▸ Belge
• • •
Deplasmanda aldığımız 3 puanla nefes aldık.

Rakip hem bizim gibi alt sıralardaydı hem de önemli eksikleri vardı. Yenemeseydik delirecektim.

Eski hoca Fatih Tekke'ye yenilmek de beni üzecekti. Malum bizim istediğimiz "baskın oyun" için "kaos futbolu" diyordu. Defansta top çevirtip durdu yine. Orada da fazla tutunamaz bu anlayışı ile. Her neyse artık ilgilendirmiyor bizi.

İçinde bulunduğumuz karmaşık ve zarar verici sürecin içinde mutlak kazanmamız gereken bir maçtı ve kazanabildiğimize ayrı, oyuncuların mücadeleci ve istekli oynamasına ayrı seviniyorum.

Özellikle Acolatse'nin toparlanması ve sessiz golcü (!)nün gol atması iyi oldu. İsmail Yüksek'in varlığı net belli etti kendini. Taha ise yine harikaydı. Tek tek yazmak zor ama eleştirebileceğim küçük şeyleri de yazmaya lüzum görmüyorum. Tüm takımı tebrik ediyorum.

Maçtan iki gün önce Denizli'ye giderek kafa dinleyen takım da bana şu mesajı verdi:

Kafamız meşgul değilken daha iyi oynuyoruz.
• • •
▸ Veri Alıntısı
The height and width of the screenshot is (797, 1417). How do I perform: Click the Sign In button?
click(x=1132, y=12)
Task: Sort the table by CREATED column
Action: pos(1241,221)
• • •
▸ Yapılacak Görevler
**a)** Maç yazısına göre şu ifadelerin her biri için evet ya da hayır deyin ve kararı belirleyen sözleri metinden aynen alıntılayın: (i) Rakip takım da alt sıralarda bulunuyordu. (ii) Yazar, eleştirebileceği küçük şeyleri tek tek yazıyor. (iii) Takım maçtan iki gün önce Denizli'ye gitti.
**b)** Deplasman galibiyetini anlatan maç yazısını, bittiği yerden devam ettirerek sürdürün.

▸ Beklenen Yanıtlar
**a)**
(i) Evet: "Rakip hem bizim gibi alt sıralardaydı"
(ii) Hayır: "eleştirebileceğim küçük şeyleri de yazmaya lüzum görmüyorum"
(iii) Evet: "Maçtan iki gün önce Denizli'ye giderek kafa dinleyen takım"

**b)**
Ben perşembeden beri tek kelime yazmadım sosyal medyada. İsmail Çokcalış olayı bu haftanın tartışma konusuydu. İnanın yazmadan okumak farklı düşündürüyor insanı. Bu sosyal medya diyeti iyi geldi bana, tavsiye ederim.

Bir maç kazandık diye her şeyin düzeleceği yok ancak düzelecekse böyle kazanarak düzelecek işte.

Şehrin en desteksiz yönetimi, yönetimin acemilikleri, taraftarın en tepkili dönemi ve aet niyetli insanlar üst üste binince kime yarıyor bilemiyorum ama kazandık diye içten içe üzülenler olduğuna da eminim.

Kim ki Bursaspor'un iyiliğini istemiyorsa Rabbim ona da gün yüzü göstermesin !

Evimizdeki maçı da kazanacağımıza inanıyorum.

Saygılarımla...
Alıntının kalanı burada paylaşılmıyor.